• _Excerpted records_
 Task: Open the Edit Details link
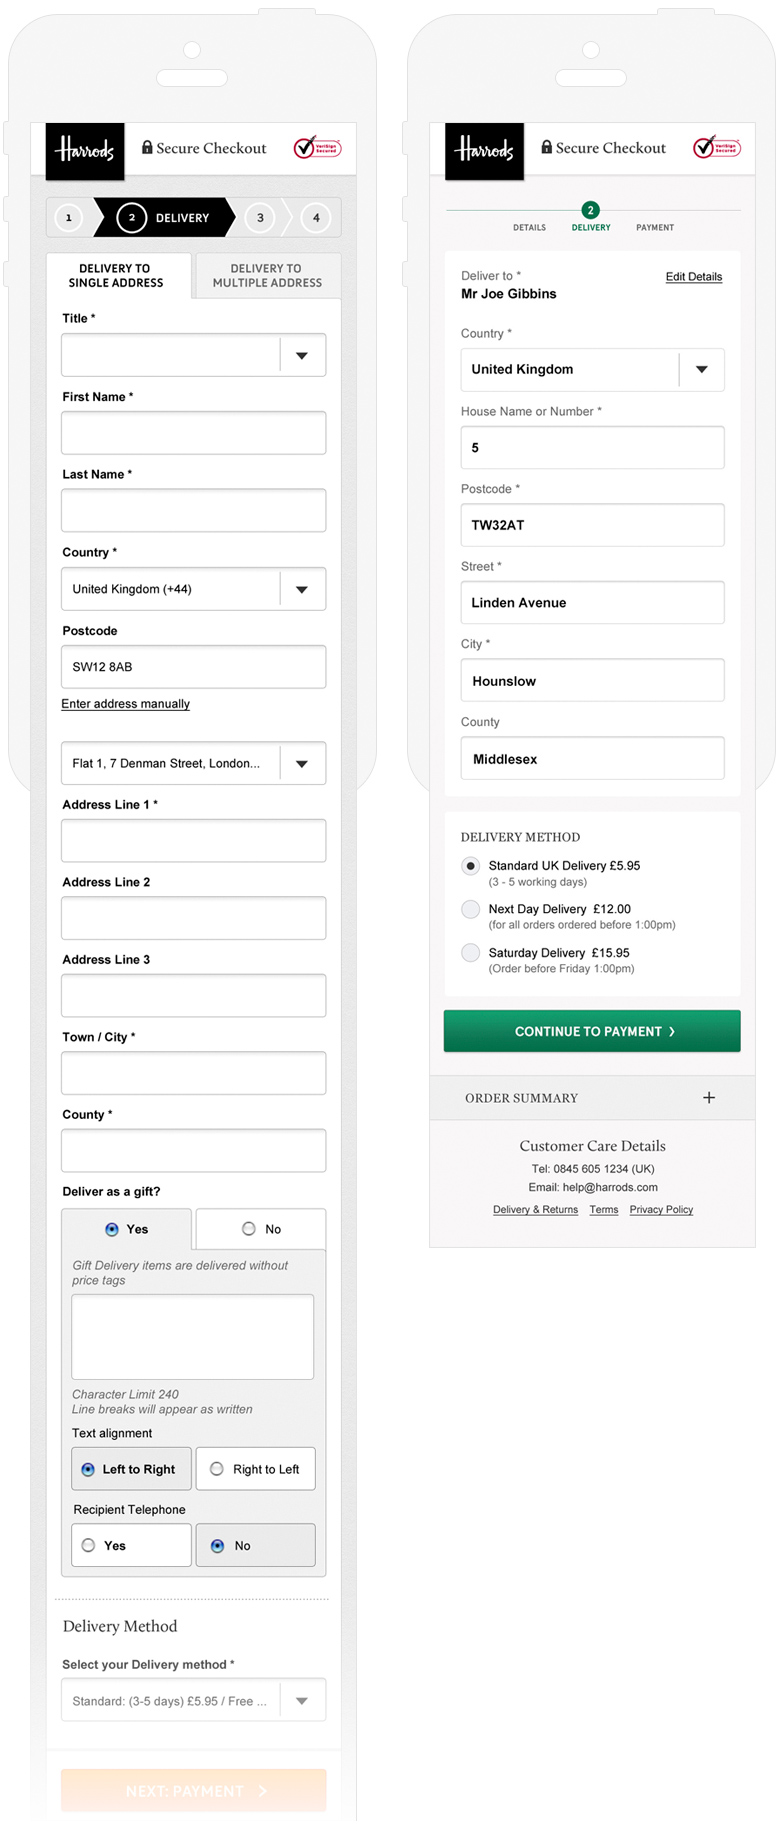click(693, 277)
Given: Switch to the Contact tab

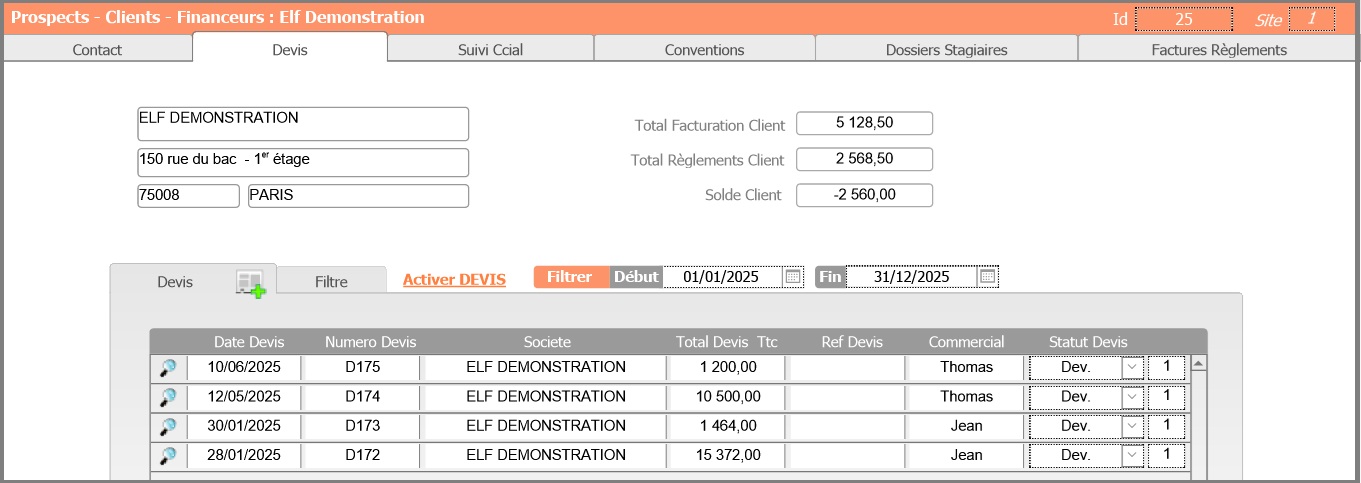Looking at the screenshot, I should click(97, 49).
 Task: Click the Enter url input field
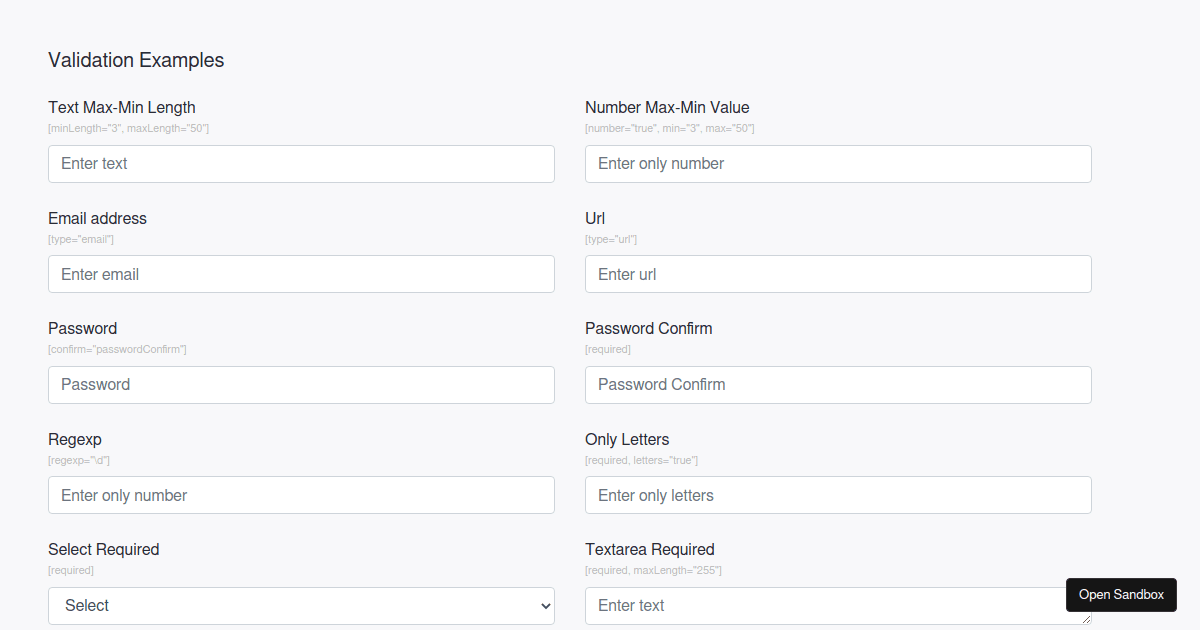point(838,274)
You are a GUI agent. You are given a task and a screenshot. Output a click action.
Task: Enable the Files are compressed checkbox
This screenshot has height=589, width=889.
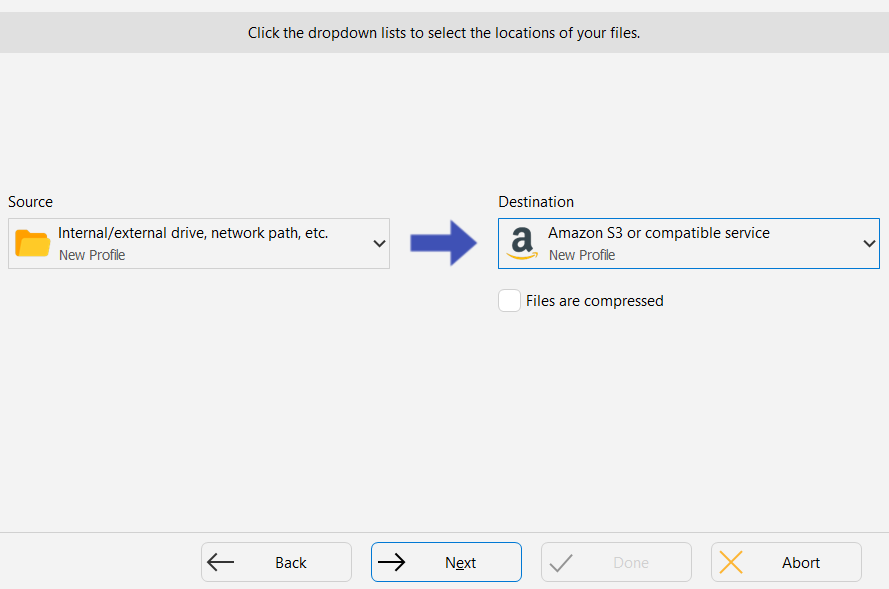coord(509,300)
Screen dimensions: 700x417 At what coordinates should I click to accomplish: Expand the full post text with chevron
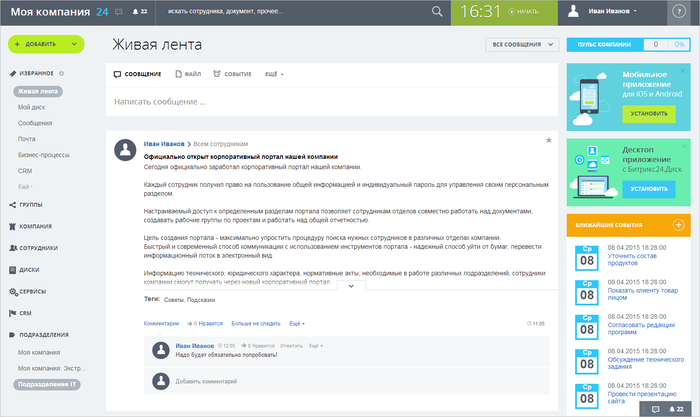coord(350,285)
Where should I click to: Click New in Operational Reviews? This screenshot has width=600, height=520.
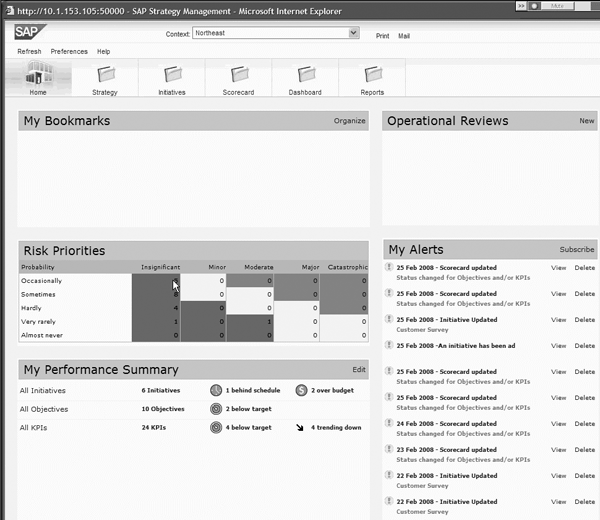[586, 121]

• _Task instructions_
Print exactly, and only, the lines from the one with "Task: Click the Enter url input field" through the last line of the listing above. No pictures belong in the copy.

• _Expected answer_
 Task: Click the Enter url input field
point(838,274)
You are a GUI agent. You are given a task and a screenshot. Output a click action.
Task: Enable the Files are compressed checkbox
This screenshot has height=589, width=889.
coord(509,300)
Screen dimensions: 700x417 At what coordinates should I click to accomplish: Expand the full post text with chevron
coord(350,285)
Where should I click to: Click New in Operational Reviews? This screenshot has width=600, height=520.
[586, 121]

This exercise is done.